The last Factor environmental is Facilitating conditions. FC are predicted as the main key and directly affect mathematics teachers' innovative behavior. A teacher can innovate in teaching and learning activities with supportive school facilities. Wijaya47 found that Facilitating conditions is the significant factor affecting mathematics Teachers' Behavior. Based on the literature review, the initial hypothesis is that:

H11

Facilitating conditions have a positive effect on mathematics teachers' innovative behavior at the elementary school level.
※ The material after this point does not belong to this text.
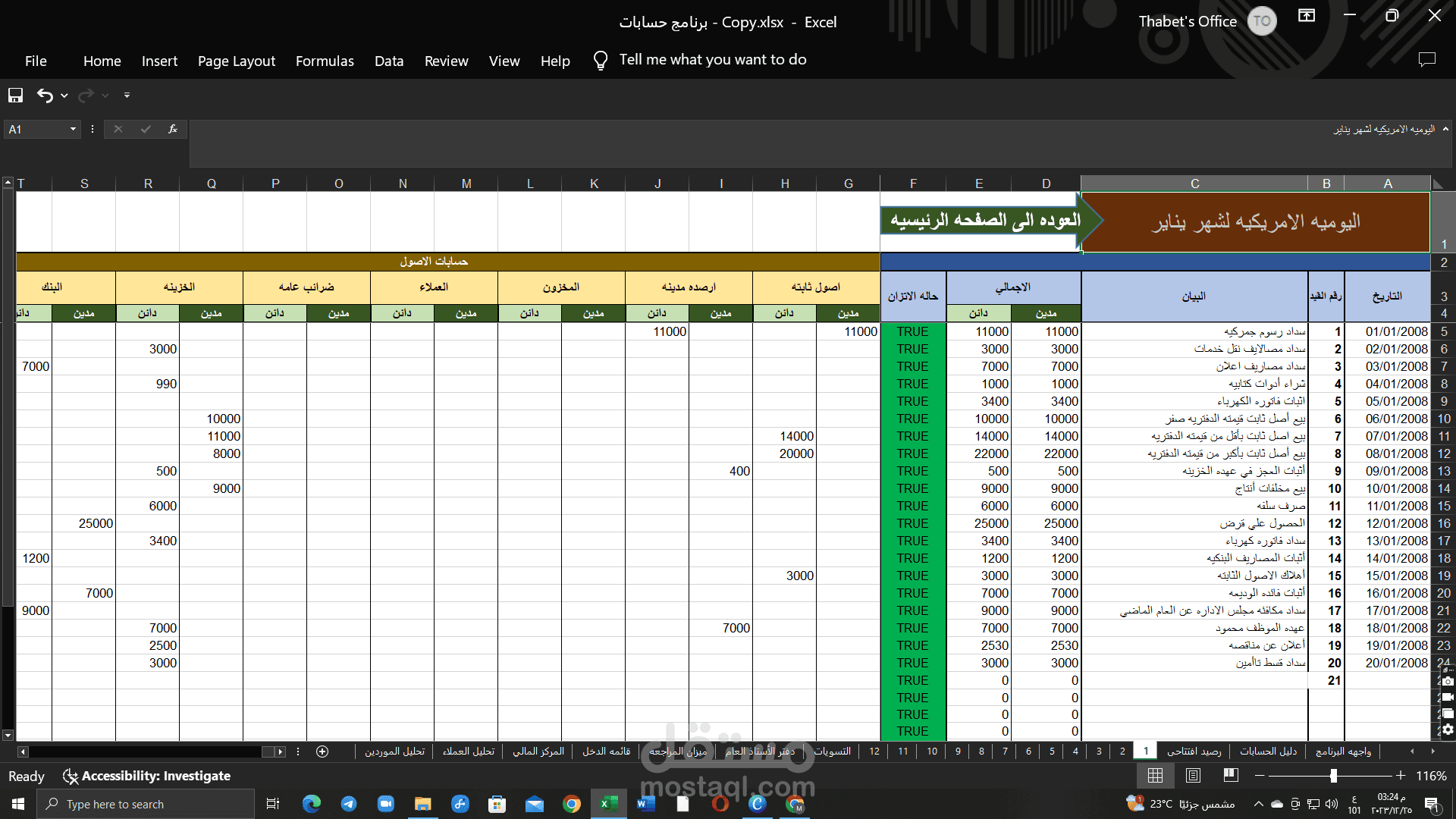Switch to Normal view in status bar

(x=1155, y=775)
Regarding internal factors, TPACK ability, work engagement, self-efficacy, and anxiety are believed to affect mathematics teachers' innovative behavior. TPACK ability was first introduced by Shulman48, and mathematics teachers need technological, pedagogical and strong mathematical knowledge before innovating in learning. Teachers should be able to combine learning models and technology-based media49, specifically on algebra and geometry problems. This is predicted to have a strong relationship with mathematics teachers' innovative behavior in teaching and learning activities. Based on the literature review, the initial hypothesis is that:

H12

TPACK ability has a positive effect on mathematics teachers' innovative behavior at the elementary school level.

Previous study has widely used work engagement to analyze professionalism and performance in teaching1,4,50. The concept can be interpreted as the individual level of seriousness to give effort in work matters. Several studies have proven that teacher work engagement is a significant predictor affecting job performance, job satisfaction, and commitment, as well as increasing creativity and innovation in teaching methods affecting teaching performance1. Based on the literature review, the initial hypothesis is that:

H13

Work engagement has a positive effect on mathematics teachers' innovative behavior at the elementary school level.
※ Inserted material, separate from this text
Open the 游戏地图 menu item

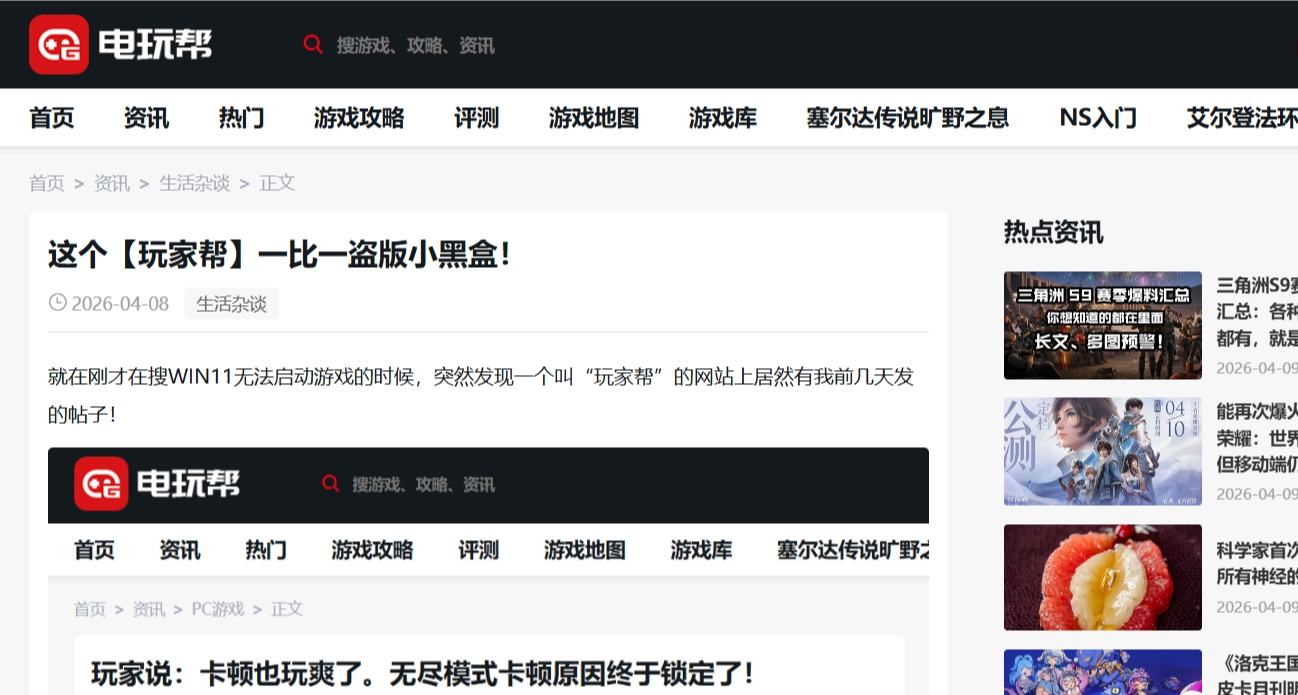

Self-efficacy refers to teachers' personal beliefs in the ability to effectively perform behaviors that contribute to the improvement of their teaching performance. It has been widely used in the educational context in previous studies related to the behavior of a teacher or student8. The concept significantly affects mathematics teachers' innovative behavior 3,8. Based on the literature review, the initial hypothesis is that:

H14

Self-efficacy has a positive effect on mathematics teachers' innovative behavior at the elementary school level.
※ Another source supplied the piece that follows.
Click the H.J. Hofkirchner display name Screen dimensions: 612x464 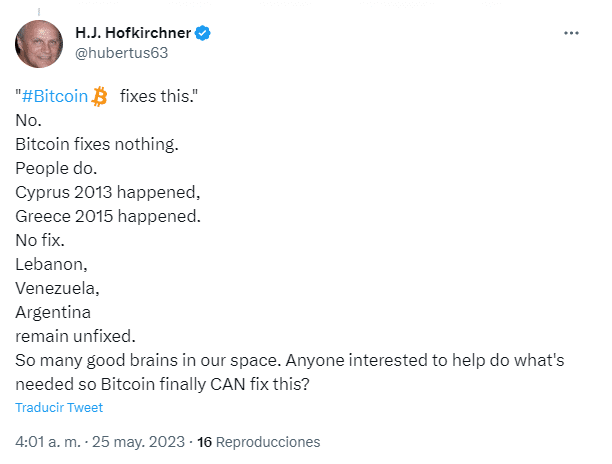133,33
In the context of this study, anxiety is defined as the tendency of teachers to be uneasy and nervous about innovating by teaching mathematics at the elementary school level. Many studies support that anxiety has a negative effect on a person's innovation51,52,53. The many tasks and amnesty of the school and the fear of their innovations failing to improve students' mathematics ability may have a significant negative effect on innovative behavior. Based on the literature review, the initial hypothesis is that:

H15

Anxiety has a negative effect on mathematics teachers' innovative behavior at the elementary school level.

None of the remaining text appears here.